En septembre 1982, Renault jette un brave pavé dans la marre. La Fuego, coupé sportif héritière des Renault 15 et 17, voit l'arrivée d'une Fuego Turbo-Diesel ! Il faut replacer l'image du moteur Diesel de l'époque qui est bruyant, fumant, et poussif, même avec l'aide d'un turbo. Alors placer un tel moteur dans un coupé sportif, on frise l'hérésie, d'autant que les versions TL/GTL sont déjà très critiquées pour leur motorisation trop peu puissante.

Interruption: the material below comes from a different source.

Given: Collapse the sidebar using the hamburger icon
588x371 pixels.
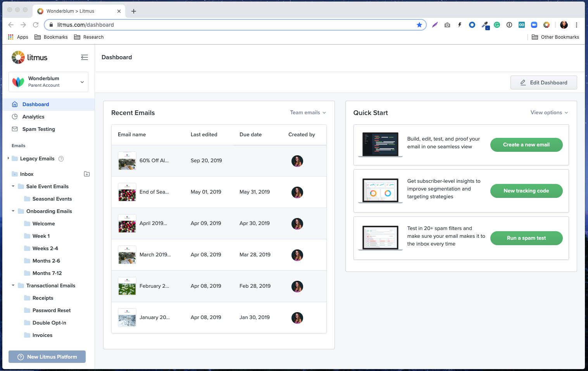Looking at the screenshot, I should tap(84, 57).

Renault est entré tard dans le monde du Diesel, bien après Peugeot qui proposait depuis longtemps des 204, 304 ou 504 Diesel. Avec les Renault 20 et Renault 18 TD, la régie aborde le marché du mazout avec des moteurs très moyens. Il faut attendre 1982 pour que la culasse de 2068 cm3 soit équipée d'un turbo-compresseur Garrett T1 portant la puissance de 64 à 85 chevaux. Mais cette motorisation demeure juste pour la Renault 30 Turbo-D. Avec un Garrett T3, la puissance est légèrement améliorée à 88 chevaux, ce qui sied mieux à la Renault Fuego Turbo-D, plus légère. Mieux, avec une boite cinq rapports assez longue, elle devient la voiture Diesel la plus rapide du monde, avec une vitesse de pointe de 175 km/h. Il faudra attendre 1985 pour qu'elle soit détrônée par la CX Turbo-D.

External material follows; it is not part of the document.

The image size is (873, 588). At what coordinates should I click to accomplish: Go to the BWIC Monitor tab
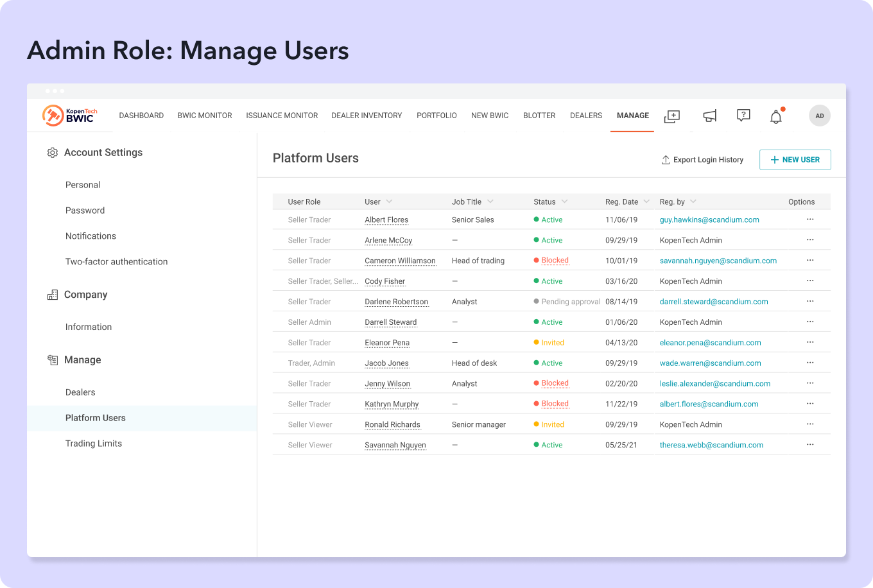click(205, 116)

Esthétiquement, on peut distinguer une Fuego Turbo-D par son double bossage sur le capot (sur le modèle présenté, un liserai de couleur vient en rehausser le contour). A l'intérieur, l'aérateur central est retiré au profit du logo "Turbo-D". Avec la série 2, la calandre est modifiée et deux barres deviennent mobiles en fonction de la température du moteur, de façon à gérer au mieux le refroidissement et l'aérodynamique. Les ailettes fermées, le Cx baisse de 0,34 à 0,32.

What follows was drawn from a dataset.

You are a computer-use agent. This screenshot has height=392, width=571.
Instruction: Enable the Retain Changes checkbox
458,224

Le pari audacieux de Renault n'aura pas été payant et les ventes de la Fuego continueront à baisser inexorablement. La montée en gamme des finitions (les GTL adoptant le moteur de la GTS qui disparaît au profit d'une GTX de 2 litres remplacée elle-même par une Turbo au tempérament enfin sportif) ne freinera pas le mouvement, et cette baisse conduira à l'arrêt de la Fuego en 1985 après 250 000 voitures fabriquées. Renault a eu le tort d'avoir raison trop tôt. La Golf cabriolet TDI et l'Audi A4 cabriolet TDI témoignent de cette avance. D'ailleurs Renault avait persisté avec la Megane coupé TD.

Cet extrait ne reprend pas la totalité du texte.